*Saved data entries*
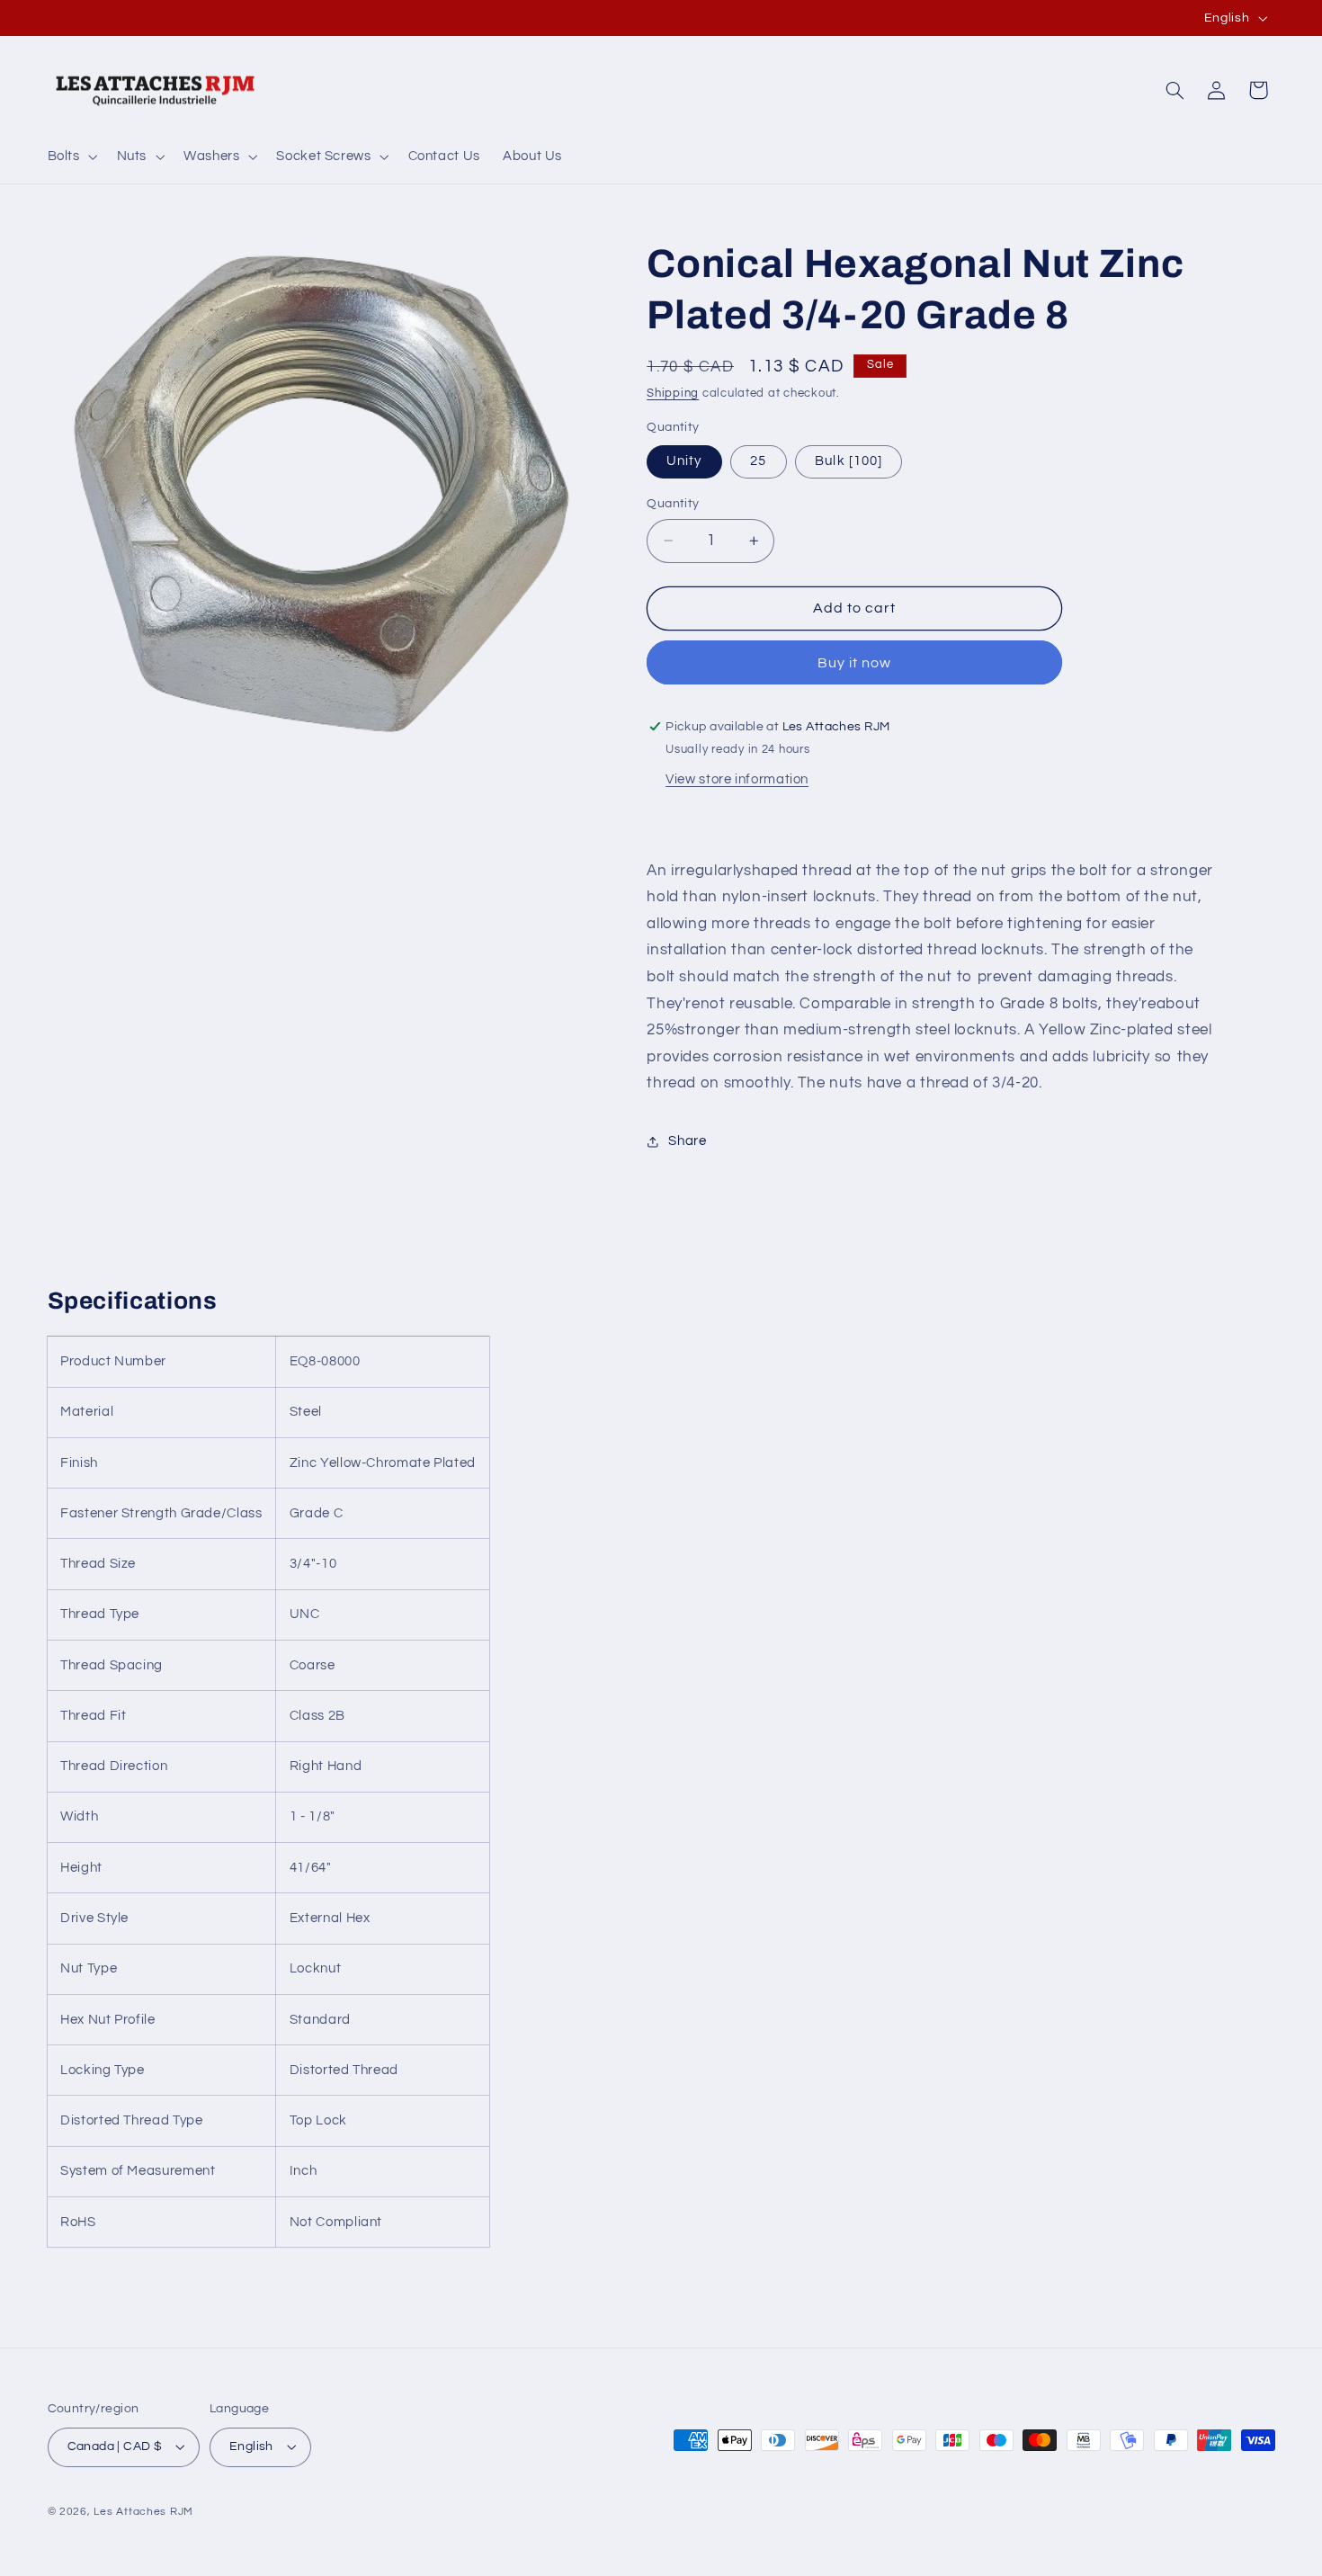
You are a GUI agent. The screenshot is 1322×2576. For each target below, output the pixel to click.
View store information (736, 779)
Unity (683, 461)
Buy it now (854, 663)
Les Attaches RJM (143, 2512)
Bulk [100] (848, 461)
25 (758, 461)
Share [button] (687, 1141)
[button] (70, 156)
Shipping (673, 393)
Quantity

*ASSIGNMENT*
Copy exactly the lines that begin with the one containing "Unity (683, 461)" and continue to the end of the records, both included, and nothing more.

*RESULT FOR THIS TASK*
Unity (683, 461)
Buy it now (854, 663)
Les Attaches RJM (143, 2512)
Bulk [100] (848, 461)
25 (758, 461)
Share [button] (687, 1141)
[button] (70, 156)
Shipping (673, 393)
Quantity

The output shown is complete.